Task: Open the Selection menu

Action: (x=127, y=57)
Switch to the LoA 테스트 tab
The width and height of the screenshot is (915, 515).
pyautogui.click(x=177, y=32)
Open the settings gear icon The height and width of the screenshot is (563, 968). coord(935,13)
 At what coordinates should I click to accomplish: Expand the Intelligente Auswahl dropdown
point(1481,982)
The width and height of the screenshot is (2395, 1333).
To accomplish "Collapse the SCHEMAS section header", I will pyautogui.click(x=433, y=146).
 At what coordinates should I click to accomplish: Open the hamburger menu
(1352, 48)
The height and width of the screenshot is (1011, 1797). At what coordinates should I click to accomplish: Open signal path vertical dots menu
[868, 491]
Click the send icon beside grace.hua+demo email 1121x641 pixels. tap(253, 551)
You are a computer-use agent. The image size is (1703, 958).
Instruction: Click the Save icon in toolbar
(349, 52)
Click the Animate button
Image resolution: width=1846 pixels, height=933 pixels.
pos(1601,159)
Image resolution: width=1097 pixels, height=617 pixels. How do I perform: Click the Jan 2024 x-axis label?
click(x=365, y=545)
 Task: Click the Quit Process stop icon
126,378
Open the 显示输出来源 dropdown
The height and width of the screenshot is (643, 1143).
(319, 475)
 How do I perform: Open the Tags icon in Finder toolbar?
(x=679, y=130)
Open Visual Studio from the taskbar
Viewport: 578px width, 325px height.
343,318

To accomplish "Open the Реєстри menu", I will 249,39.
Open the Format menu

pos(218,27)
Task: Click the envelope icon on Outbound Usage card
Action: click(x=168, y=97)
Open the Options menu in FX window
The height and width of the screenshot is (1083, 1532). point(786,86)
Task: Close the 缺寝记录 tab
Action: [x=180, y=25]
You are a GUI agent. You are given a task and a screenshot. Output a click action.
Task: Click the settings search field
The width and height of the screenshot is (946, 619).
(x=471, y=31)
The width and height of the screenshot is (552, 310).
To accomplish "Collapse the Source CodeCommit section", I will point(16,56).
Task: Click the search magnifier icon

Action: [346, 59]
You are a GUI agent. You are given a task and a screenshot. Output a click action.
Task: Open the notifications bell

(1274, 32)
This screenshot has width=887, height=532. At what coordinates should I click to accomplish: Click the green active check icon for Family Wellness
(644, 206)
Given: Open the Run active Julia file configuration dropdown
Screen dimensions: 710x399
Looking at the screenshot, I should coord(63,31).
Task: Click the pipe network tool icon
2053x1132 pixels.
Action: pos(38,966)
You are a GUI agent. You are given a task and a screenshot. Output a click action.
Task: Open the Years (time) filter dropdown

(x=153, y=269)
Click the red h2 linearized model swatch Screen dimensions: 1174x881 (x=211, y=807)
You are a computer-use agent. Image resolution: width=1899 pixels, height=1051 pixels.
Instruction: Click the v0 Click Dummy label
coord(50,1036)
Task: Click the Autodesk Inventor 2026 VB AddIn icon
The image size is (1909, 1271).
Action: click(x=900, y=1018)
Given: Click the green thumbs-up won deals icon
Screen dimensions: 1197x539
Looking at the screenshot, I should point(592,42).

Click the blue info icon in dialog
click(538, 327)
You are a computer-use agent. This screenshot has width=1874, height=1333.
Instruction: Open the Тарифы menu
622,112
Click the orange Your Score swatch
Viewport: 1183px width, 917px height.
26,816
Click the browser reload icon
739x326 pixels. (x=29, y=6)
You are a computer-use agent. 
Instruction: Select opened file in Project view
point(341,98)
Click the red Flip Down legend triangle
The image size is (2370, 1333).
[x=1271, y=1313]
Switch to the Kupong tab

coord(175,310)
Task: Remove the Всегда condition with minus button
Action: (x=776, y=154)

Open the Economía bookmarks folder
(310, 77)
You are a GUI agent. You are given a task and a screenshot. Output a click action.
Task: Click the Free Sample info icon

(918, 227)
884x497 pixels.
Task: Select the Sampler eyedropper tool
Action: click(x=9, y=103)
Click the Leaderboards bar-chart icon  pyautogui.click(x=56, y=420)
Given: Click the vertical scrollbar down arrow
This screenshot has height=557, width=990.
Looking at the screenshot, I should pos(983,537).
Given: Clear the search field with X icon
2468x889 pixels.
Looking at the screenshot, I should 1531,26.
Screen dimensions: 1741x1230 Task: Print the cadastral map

Prompt: Could you retype exactly the lines above from the one containing "Given: Click the green" through the last line of the records, both included, and nothing else?

Result:
Given: Click the green thumbs-up won deals icon
Screen dimensions: 1197x539
Looking at the screenshot, I should point(592,42).

Click the blue info icon in dialog
click(538, 327)
You are a computer-use agent. This screenshot has width=1874, height=1333.
Instruction: Open the Тарифы menu
622,112
Click the orange Your Score swatch
Viewport: 1183px width, 917px height.
26,816
Click the browser reload icon
739x326 pixels. (x=29, y=6)
You are a computer-use agent. 
Instruction: Select opened file in Project view
point(341,98)
Click the red Flip Down legend triangle
The image size is (2370, 1333).
[x=1271, y=1313]
Switch to the Kupong tab

coord(175,310)
Task: Remove the Всегда condition with minus button
Action: (x=776, y=154)

Open the Economía bookmarks folder
(310, 77)
You are a GUI agent. You are given a task and a screenshot. Output a click action.
Task: Click the Free Sample info icon

(918, 227)
884x497 pixels.
Task: Select the Sampler eyedropper tool
Action: click(x=9, y=103)
Click the Leaderboards bar-chart icon  pyautogui.click(x=56, y=420)
Given: Click the vertical scrollbar down arrow
This screenshot has height=557, width=990.
Looking at the screenshot, I should pos(983,537).
Given: Clear the search field with X icon
2468x889 pixels.
Looking at the screenshot, I should 1531,26.
Screen dimensions: 1741x1230 Task: Print the cadastral map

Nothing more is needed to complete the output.